Another is a unique dual-disorder center, which provides care tailored for the many patients with both mental-health and chemical-dependency problems.
Comprehensive also has an “assertive community treatment” team, which provides what supervisor Courtney Hesla described as “inpatient care without walls.”
“The team goes to people’s homes, makes sure that they’re taking medication, helps them with housing, everything,” Hesla said.
When a crisis arises, officials make a point to meet patients where they are. Whereas mentally ill people in other counties are almost always evaluated for possible detention at an emergency room, some 80 percent of Comprehensive’s evaluations take place in the community.
If the person is sick enough to fit the criteria for involuntary commitment, officials try to persuade him or her to seek treatment voluntarily. That’s usually more effective, and cheaper because it does not have to be done in a hospital setting.
The result is fewer involuntary commitments.
The Yakima area is succeeding even compared with similar regions.
In the nearby Tri-Cities, with a similar population, instances of waiting for treatment have sharply increased, from eight in 2009 to 84 in the first six months of this year.
Yakima is not allowing more dangerously mentally ill patients out on the streets, Weaver and Nagle-McNaughton said; it’s allowing more safe mentally ill patients out on the streets.
Pete Schoordyk agrees.
The 75-year-old man recently decided to move his family from Seattle because he believed his son would get better mental-health treatment in Yakima.
“They really care about the patient,” Schoordyk said. “It’s a good system.”
“We need more”
Karen Keiser, the top Democrat on the state Senate Health Care Committee, said the Yakima system represents the type of approach that lawmakers envisioned when they started downsizing state psychiatric hospitals years ago.
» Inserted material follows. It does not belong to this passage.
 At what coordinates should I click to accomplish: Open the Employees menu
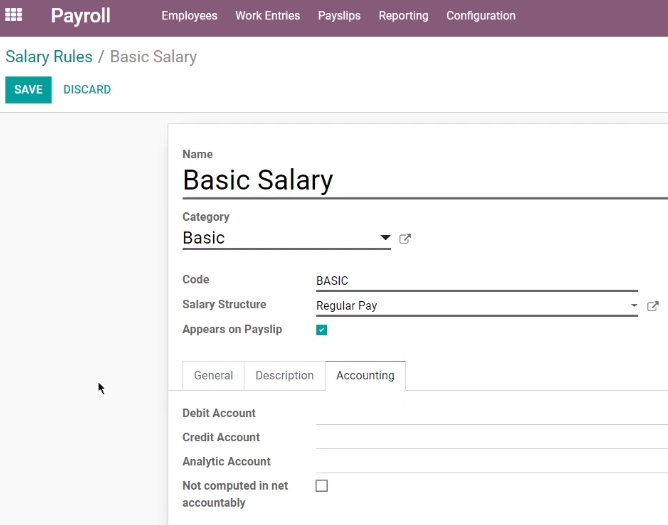click(x=189, y=16)
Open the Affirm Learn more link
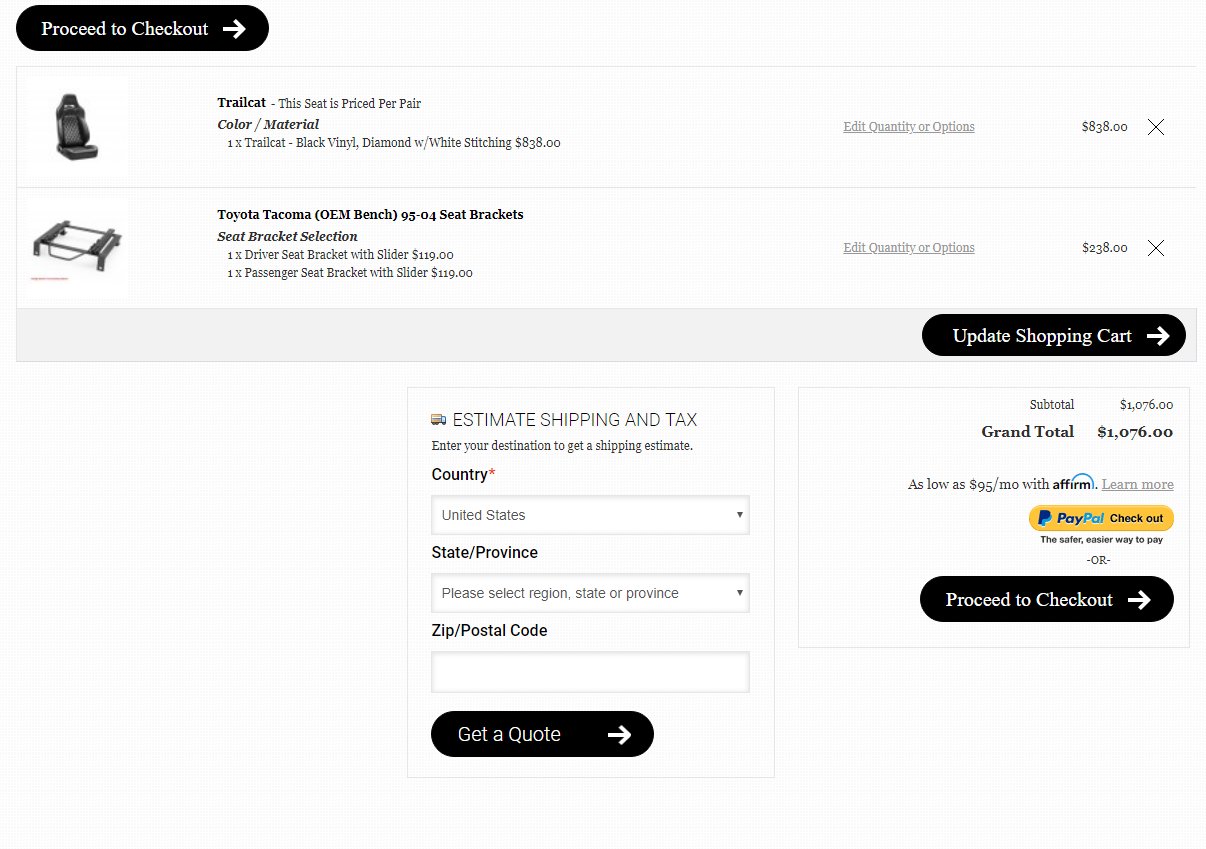The width and height of the screenshot is (1206, 849). (1138, 484)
Unfortunately, Keiser said, other areas like King County have not been able to successfully implement it.
The state has recently made an effort by funding more intensive outpatient programs. About a dozen assertive community treatment teams are operating, said Maria Monroe-DeVita, a University of Washington professor who trains the teams.
“We need more,” she said.
Medicaid expansion could help the state move further by giving more poor residents access to routine medical care, including mental-health care.
Several officials said the expansion, which began last week, should mark the beginning of a new era in mental health in Washington.
Among the most optimistic is Ed Thornbrugh, a mental-health administrator in the Tri-Cities — the nearby area in the throes of a capacity crisis.
“More people having the purchasing power to obtain early intervention, preventive, routine, maintenance care … will hopefully reduce services for deep-end care,” he said. “That’s the light at the end of the tunnel here.”